The span to repeat in the listing below runs from the line containing "Instruction: Click the user avatar in top bar" to the line containing "Given: Open task link 1.3", inclusive. Repeat it exactly, and only it.

#####

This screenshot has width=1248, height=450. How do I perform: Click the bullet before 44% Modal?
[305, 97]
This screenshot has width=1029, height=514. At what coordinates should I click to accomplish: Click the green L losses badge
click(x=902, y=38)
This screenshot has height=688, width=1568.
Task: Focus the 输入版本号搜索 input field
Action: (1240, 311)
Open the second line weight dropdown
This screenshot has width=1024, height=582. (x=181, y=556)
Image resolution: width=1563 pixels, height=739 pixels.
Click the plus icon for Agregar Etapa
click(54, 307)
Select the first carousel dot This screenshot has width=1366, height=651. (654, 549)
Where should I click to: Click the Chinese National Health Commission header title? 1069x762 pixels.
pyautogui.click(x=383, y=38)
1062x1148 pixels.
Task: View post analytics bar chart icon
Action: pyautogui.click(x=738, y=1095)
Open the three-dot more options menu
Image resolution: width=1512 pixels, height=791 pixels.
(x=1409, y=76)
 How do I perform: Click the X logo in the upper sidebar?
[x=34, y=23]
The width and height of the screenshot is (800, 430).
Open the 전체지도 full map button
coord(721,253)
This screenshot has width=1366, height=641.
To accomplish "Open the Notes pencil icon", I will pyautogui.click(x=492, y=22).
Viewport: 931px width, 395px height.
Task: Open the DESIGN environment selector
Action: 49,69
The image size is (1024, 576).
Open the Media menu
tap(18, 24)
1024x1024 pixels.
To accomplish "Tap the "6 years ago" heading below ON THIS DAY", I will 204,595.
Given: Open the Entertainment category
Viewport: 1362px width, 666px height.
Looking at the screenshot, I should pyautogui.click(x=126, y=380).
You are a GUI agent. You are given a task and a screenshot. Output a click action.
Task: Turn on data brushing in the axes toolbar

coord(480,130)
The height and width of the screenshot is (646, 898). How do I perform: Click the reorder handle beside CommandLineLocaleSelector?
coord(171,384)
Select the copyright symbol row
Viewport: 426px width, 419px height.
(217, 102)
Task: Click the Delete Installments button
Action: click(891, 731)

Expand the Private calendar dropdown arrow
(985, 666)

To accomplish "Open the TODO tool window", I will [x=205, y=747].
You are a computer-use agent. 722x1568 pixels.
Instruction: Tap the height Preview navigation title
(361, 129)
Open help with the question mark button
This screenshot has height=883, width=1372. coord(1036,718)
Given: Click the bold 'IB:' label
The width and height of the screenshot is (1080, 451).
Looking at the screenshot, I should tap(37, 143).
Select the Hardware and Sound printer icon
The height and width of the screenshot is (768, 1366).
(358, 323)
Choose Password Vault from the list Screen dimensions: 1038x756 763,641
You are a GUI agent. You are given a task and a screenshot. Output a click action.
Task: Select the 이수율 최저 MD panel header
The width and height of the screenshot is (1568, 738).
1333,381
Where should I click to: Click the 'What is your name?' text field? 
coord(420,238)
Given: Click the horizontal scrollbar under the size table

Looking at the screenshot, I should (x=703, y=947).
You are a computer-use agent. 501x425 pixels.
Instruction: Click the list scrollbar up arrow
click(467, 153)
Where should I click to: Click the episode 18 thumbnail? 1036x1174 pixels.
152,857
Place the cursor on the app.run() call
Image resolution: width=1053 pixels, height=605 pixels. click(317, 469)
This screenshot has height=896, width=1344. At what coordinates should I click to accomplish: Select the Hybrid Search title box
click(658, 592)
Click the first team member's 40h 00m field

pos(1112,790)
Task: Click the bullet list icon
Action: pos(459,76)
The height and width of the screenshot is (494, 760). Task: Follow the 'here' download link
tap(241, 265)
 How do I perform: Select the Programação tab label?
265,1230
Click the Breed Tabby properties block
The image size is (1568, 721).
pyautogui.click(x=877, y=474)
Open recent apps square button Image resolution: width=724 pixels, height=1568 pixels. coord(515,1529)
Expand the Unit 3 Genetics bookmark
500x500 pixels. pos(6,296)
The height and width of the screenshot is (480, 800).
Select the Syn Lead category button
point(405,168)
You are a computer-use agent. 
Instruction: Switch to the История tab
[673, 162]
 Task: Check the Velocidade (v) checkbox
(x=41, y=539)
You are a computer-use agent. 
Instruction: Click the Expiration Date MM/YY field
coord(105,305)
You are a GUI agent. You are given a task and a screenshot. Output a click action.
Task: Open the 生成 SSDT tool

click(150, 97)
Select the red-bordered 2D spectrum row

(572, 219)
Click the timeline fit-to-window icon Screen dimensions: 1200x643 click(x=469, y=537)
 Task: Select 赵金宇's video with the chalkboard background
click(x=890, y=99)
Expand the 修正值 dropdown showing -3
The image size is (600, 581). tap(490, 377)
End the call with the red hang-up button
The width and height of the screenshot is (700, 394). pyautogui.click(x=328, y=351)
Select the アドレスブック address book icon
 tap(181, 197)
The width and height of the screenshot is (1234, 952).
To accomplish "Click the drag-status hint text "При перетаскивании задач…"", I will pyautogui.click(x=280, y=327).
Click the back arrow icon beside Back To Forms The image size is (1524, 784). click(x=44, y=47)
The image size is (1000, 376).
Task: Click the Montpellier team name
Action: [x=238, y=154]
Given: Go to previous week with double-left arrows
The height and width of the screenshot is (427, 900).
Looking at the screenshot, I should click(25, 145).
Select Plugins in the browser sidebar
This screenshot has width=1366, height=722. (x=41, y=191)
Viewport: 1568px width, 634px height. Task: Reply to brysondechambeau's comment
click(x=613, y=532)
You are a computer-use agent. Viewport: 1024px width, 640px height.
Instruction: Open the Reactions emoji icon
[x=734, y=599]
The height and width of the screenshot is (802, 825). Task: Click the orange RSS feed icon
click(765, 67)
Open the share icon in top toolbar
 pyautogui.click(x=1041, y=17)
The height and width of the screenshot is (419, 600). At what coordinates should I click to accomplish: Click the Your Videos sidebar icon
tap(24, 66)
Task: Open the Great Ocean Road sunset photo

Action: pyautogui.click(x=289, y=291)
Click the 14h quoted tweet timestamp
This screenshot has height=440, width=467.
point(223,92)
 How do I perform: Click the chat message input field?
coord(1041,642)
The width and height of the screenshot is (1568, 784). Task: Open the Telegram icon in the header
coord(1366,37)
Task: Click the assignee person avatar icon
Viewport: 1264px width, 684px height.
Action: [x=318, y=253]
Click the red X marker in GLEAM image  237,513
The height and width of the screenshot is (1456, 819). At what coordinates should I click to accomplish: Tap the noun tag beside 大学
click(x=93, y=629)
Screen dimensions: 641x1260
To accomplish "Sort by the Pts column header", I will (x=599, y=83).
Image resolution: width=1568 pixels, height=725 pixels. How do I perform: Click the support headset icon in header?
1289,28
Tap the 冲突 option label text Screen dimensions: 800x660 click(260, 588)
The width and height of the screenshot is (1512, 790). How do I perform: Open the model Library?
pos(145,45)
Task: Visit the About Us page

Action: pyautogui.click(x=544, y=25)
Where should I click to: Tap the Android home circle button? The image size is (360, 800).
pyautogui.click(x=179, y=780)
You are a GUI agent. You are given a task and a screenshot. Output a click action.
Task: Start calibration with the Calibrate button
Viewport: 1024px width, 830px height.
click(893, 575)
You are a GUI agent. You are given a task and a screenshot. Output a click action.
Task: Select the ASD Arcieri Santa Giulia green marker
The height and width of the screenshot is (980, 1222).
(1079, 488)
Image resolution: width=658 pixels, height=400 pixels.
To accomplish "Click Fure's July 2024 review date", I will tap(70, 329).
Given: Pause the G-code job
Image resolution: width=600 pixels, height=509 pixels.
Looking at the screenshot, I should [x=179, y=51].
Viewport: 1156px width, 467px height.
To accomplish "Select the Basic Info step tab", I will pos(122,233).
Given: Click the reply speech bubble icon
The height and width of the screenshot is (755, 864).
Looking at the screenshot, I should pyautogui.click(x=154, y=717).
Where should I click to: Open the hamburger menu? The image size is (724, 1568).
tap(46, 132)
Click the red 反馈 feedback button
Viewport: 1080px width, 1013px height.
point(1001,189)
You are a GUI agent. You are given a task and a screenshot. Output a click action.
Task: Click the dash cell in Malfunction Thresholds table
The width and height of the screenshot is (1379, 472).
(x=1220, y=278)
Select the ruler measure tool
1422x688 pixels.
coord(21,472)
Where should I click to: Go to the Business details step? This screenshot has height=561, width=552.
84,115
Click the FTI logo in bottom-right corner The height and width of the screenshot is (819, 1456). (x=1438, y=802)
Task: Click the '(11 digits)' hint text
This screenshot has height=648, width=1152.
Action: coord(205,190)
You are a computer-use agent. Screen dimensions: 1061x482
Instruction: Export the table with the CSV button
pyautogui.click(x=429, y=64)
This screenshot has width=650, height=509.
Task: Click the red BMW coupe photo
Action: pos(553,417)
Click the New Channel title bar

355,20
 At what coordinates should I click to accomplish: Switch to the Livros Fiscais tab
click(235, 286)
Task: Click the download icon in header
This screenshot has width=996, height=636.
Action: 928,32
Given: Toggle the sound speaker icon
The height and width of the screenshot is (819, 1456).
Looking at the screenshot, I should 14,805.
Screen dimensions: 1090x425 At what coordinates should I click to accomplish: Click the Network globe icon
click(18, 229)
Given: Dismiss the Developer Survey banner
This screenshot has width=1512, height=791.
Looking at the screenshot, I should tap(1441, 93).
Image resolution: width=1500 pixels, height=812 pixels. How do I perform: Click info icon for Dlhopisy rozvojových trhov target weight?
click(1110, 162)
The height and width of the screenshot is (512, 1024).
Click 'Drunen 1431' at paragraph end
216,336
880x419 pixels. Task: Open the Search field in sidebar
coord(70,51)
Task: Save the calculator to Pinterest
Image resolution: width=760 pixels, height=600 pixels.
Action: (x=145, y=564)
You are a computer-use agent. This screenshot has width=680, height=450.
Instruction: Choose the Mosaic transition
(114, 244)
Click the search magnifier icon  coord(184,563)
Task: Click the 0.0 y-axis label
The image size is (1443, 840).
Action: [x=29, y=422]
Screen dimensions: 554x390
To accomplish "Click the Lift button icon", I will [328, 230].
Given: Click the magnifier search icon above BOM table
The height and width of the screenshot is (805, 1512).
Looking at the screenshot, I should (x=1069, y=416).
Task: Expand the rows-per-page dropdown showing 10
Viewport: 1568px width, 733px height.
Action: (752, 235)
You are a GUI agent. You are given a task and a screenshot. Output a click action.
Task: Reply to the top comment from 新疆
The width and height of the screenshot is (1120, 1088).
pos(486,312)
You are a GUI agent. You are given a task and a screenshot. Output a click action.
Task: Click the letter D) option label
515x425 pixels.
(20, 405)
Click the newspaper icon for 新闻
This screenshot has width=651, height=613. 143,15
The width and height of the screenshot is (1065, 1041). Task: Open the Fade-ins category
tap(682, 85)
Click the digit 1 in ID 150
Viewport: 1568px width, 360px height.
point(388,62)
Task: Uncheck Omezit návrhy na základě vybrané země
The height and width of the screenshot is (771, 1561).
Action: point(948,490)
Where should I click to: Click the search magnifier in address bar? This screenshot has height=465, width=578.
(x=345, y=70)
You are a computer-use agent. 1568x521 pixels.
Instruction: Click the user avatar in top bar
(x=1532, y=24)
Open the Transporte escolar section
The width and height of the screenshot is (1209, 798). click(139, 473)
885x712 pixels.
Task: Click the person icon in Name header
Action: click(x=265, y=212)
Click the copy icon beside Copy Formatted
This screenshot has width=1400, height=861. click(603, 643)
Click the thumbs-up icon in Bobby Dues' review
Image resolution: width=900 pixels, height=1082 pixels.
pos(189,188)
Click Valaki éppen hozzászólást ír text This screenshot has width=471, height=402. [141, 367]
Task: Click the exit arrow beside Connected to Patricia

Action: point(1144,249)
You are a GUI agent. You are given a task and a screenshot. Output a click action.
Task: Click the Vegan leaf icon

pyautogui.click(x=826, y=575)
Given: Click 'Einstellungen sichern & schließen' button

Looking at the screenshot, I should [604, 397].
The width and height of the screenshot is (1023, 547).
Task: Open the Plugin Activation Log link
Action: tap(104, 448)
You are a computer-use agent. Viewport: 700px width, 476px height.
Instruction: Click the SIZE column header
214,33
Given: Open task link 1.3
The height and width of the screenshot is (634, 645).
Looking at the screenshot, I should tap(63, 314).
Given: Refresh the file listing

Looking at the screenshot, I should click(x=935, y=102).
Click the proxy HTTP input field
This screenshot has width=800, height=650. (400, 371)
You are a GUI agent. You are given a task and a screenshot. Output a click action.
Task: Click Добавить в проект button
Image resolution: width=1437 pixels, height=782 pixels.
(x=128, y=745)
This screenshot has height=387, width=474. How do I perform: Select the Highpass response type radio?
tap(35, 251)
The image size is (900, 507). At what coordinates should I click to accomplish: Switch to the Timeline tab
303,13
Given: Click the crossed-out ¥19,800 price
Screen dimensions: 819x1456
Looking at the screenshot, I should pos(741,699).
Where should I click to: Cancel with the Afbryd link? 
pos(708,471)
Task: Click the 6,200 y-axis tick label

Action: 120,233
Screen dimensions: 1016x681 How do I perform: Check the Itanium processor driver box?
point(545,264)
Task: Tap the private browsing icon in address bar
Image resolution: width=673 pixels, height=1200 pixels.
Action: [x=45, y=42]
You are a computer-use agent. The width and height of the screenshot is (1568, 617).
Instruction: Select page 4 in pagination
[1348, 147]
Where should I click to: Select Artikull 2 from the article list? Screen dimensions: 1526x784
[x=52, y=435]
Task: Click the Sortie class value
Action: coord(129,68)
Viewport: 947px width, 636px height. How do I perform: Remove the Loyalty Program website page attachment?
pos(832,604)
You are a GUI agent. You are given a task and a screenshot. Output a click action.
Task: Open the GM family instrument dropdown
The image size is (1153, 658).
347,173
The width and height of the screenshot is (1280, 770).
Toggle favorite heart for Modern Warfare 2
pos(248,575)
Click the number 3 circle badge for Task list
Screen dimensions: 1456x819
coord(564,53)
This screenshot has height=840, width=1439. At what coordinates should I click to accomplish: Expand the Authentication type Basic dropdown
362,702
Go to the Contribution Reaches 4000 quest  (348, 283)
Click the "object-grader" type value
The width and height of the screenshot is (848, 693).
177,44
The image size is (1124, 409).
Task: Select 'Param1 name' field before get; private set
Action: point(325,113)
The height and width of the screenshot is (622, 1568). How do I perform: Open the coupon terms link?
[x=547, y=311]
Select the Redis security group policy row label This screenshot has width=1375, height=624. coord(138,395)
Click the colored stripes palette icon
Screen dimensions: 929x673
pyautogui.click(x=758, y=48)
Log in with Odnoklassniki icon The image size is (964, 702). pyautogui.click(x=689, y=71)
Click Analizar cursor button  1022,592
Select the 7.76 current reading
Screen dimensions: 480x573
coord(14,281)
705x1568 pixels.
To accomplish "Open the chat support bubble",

#####

- REPLY TO THE TASK
Instruction: Click the user avatar in top bar
(x=1532, y=24)
Open the Transporte escolar section
The width and height of the screenshot is (1209, 798). click(139, 473)
885x712 pixels.
Task: Click the person icon in Name header
Action: click(x=265, y=212)
Click the copy icon beside Copy Formatted
This screenshot has width=1400, height=861. click(603, 643)
Click the thumbs-up icon in Bobby Dues' review
Image resolution: width=900 pixels, height=1082 pixels.
pos(189,188)
Click Valaki éppen hozzászólást ír text This screenshot has width=471, height=402. [141, 367]
Task: Click the exit arrow beside Connected to Patricia

Action: point(1144,249)
You are a GUI agent. You are given a task and a screenshot. Output a click action.
Task: Click the Vegan leaf icon

pyautogui.click(x=826, y=575)
Given: Click 'Einstellungen sichern & schließen' button

Looking at the screenshot, I should [604, 397].
The width and height of the screenshot is (1023, 547).
Task: Open the Plugin Activation Log link
Action: tap(104, 448)
You are a computer-use agent. Viewport: 700px width, 476px height.
Instruction: Click the SIZE column header
214,33
Given: Open task link 1.3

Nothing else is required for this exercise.